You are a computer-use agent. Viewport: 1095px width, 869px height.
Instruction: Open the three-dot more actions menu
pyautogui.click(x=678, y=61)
--
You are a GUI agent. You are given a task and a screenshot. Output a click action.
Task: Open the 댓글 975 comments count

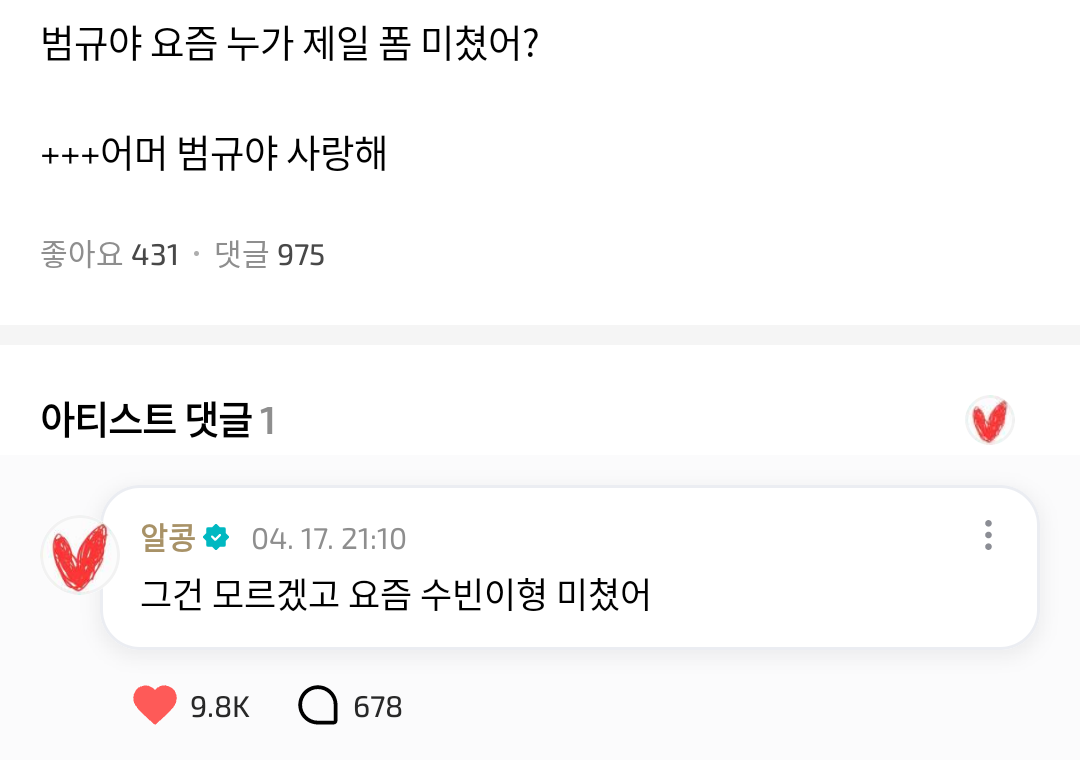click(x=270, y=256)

* **What the task asks**
All lines of the material that contain the string "agent" are to be copied.

* **Your solution**
You are a computer-use agent. Viewport: 1095px width, 869px height.
You are a GUI agent. You are given a task and a screenshot. Output a click action.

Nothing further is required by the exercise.